目黒東西

途中まで書いておきながら、忙しくて完成できなかった
日記をアップ。一つは終了してしまいましたが、チェコアニメ
の方は今日までやってます。

3月29日二つの展覧会を見るために、目黒を東へ西へ。

まず最初は「アフルレッド・ウォリス展」を観るために
東京都庭園美術館へ。実はここに来るのは初めてです。
入り口にあるカフェレストランも初夏を思わせる桜満開の
陽気のせいか人でいっぱいです。敷地内の庭園も200円払えば
入れるらしく、お花見を楽しむ子供連れのママがいっぱい
きてました。

「アルフレッド・ウォリス」工房の友人にその存在を聞くまで
は実は知りませんでした。でもどうやらそれもそのはずで、
いままで本国イギリス含め大々的な個展をやったことは殆どなく
で今回日本でこのような大きな展覧会が催されることになった
こともイギリスで大きく報じられたのだそうです。
21歳年上の奥様をなくされてから、70歳にして絵を描き始め
たウォリス。もともとは漁師さんで、その絵の多くは海辺、舟、
すんでいた街の風景です。子供がそのまま大人になって絵を
描いたらこのように描くだろう、作風、構図は非常に素朴で、
独特の空気をはなってました。その画風は、やはり70代にして
絵を描き始めたアメリカの「グランマ・モーゼス」の絵と非常に
共通するものがあるように感じました。

- _提供資料_:
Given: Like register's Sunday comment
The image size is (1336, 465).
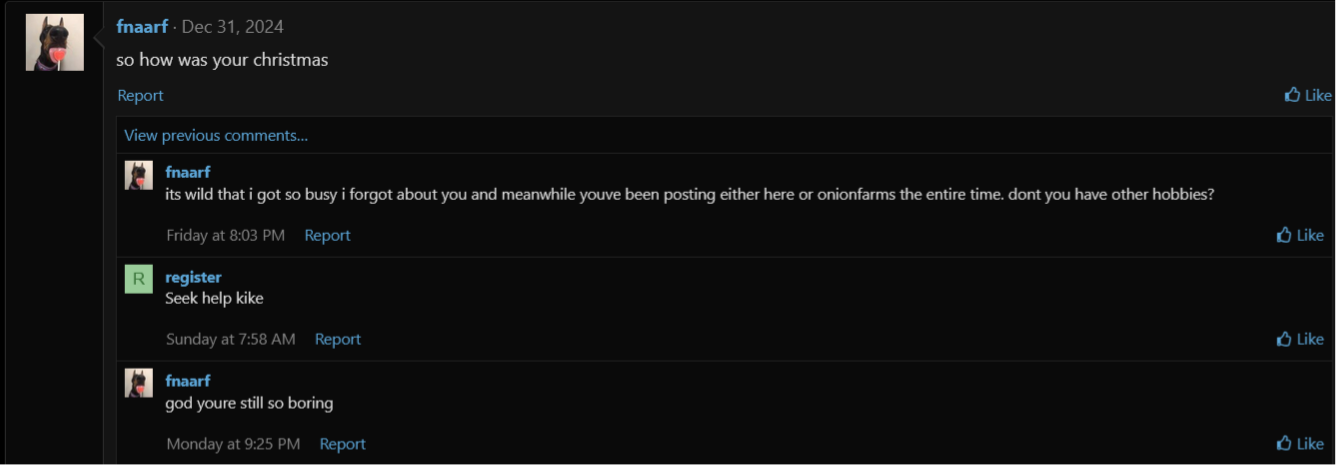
==
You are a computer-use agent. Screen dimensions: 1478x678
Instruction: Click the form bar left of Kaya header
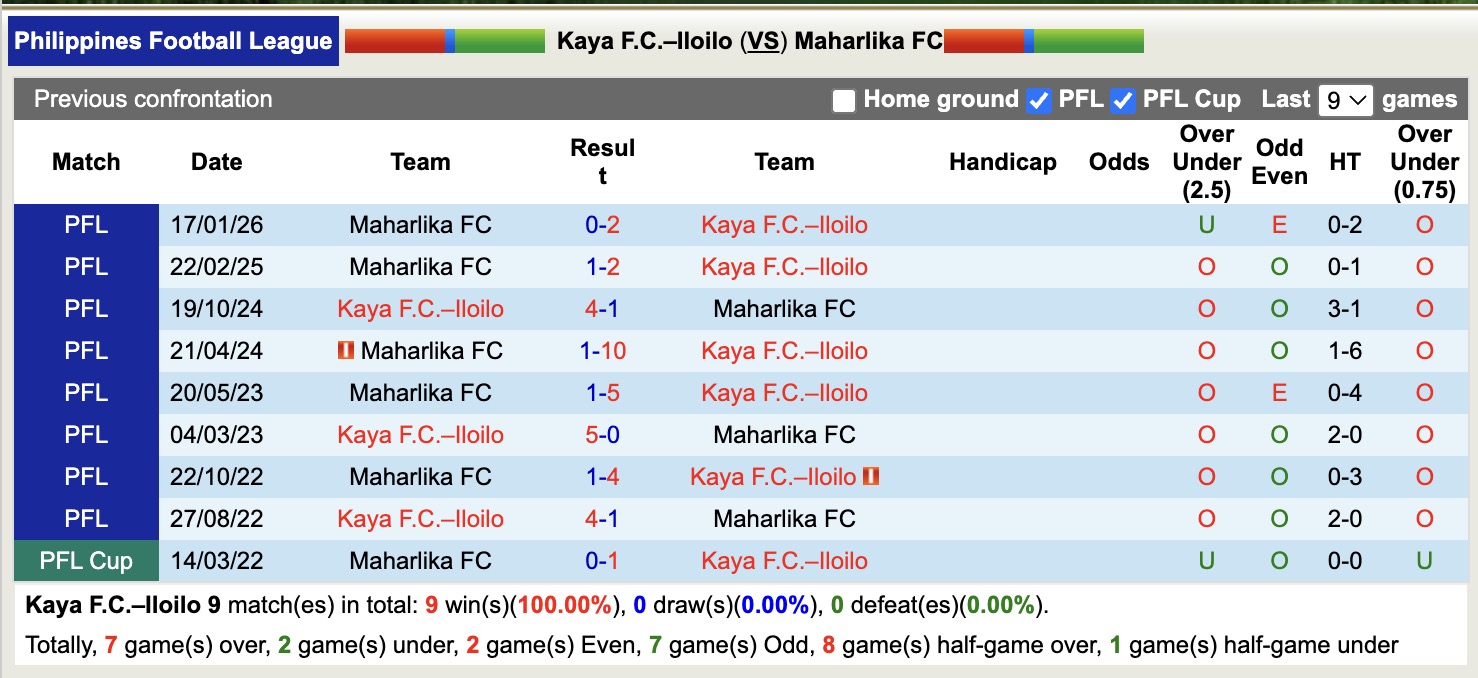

- _目的_:
本文の内容を2文で要約してください。

- _問題の答え_:
3月29日、筆者は二つの展覧会を見るために目黒を回り、まずアルフレッド・ウォリスの展覧会を観に東京都庭園美術館を初めて訪れましたが、桜満開の陽気で敷地内は人でいっぱいでした。もとは漁師だったウォリスは21歳年上の妻を亡くしてから70歳で絵を描き始め、海辺や舟、住んでいた街の風景を素朴な作風で描いており、筆者はその画風にアメリカのグランマ・モーゼスの絵と共通するものを感じました。